Repeat exactly the line with "634x852 pixels. Task: Open" and each line after it to the end of the data below; pictures stay out.

ENTRIES PROVIDED section start

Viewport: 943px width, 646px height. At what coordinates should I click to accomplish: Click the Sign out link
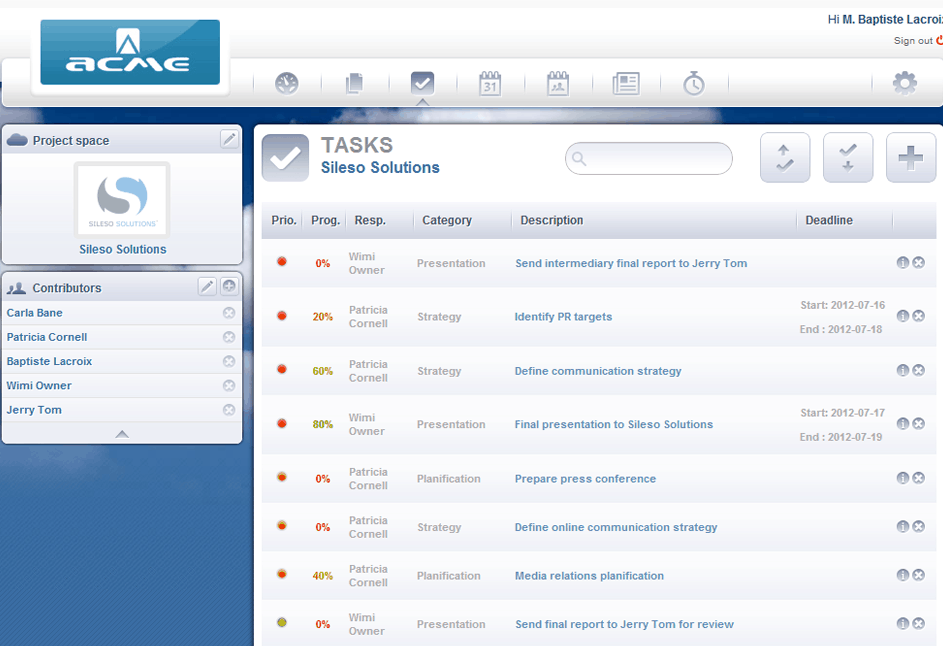[x=913, y=41]
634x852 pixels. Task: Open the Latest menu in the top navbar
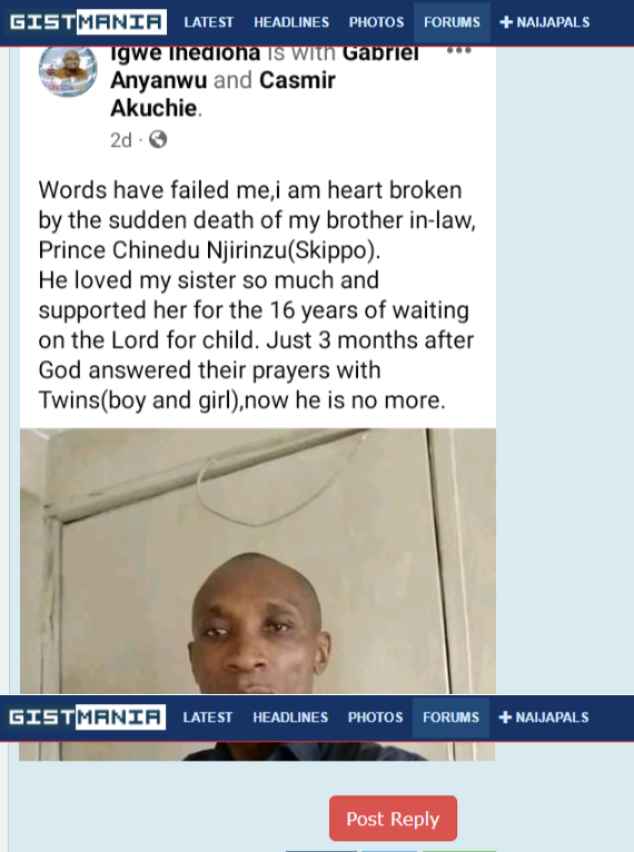click(209, 22)
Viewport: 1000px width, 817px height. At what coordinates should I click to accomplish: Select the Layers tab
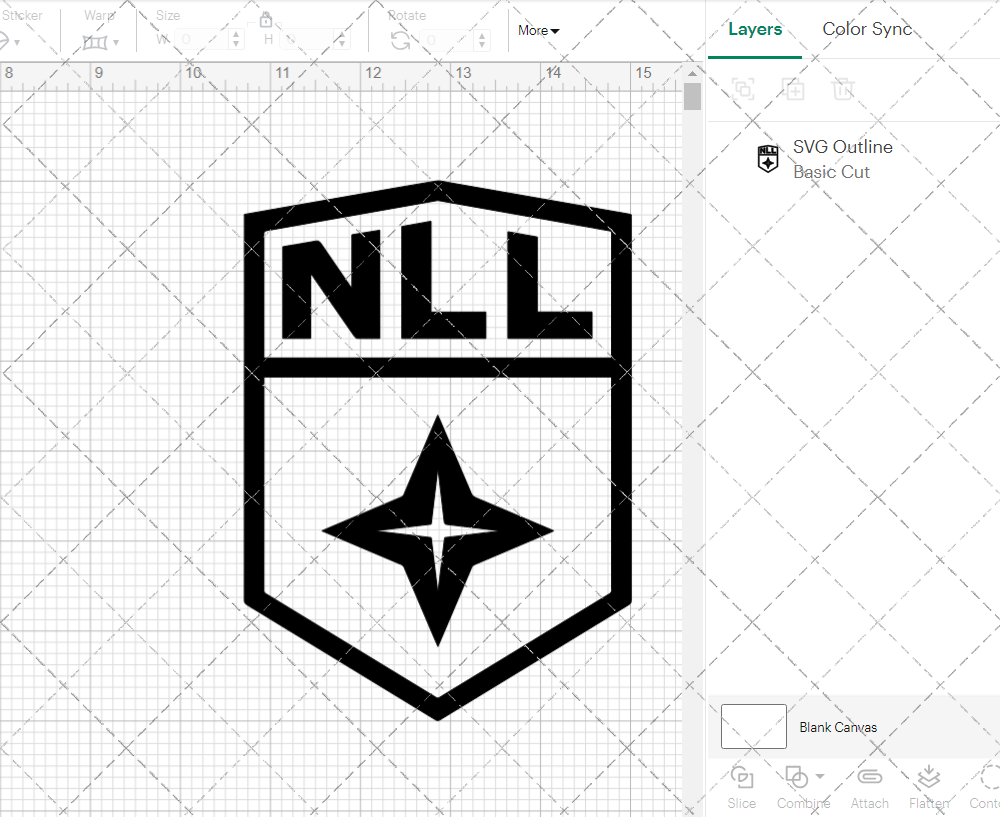(755, 29)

ENTRIES PROVIDED section end

▸ **FINAL ANSWER**
634x852 pixels. Task: Open the Latest menu in the top navbar
click(209, 22)
Viewport: 1000px width, 817px height. At what coordinates should I click to accomplish: Select the Layers tab
(755, 29)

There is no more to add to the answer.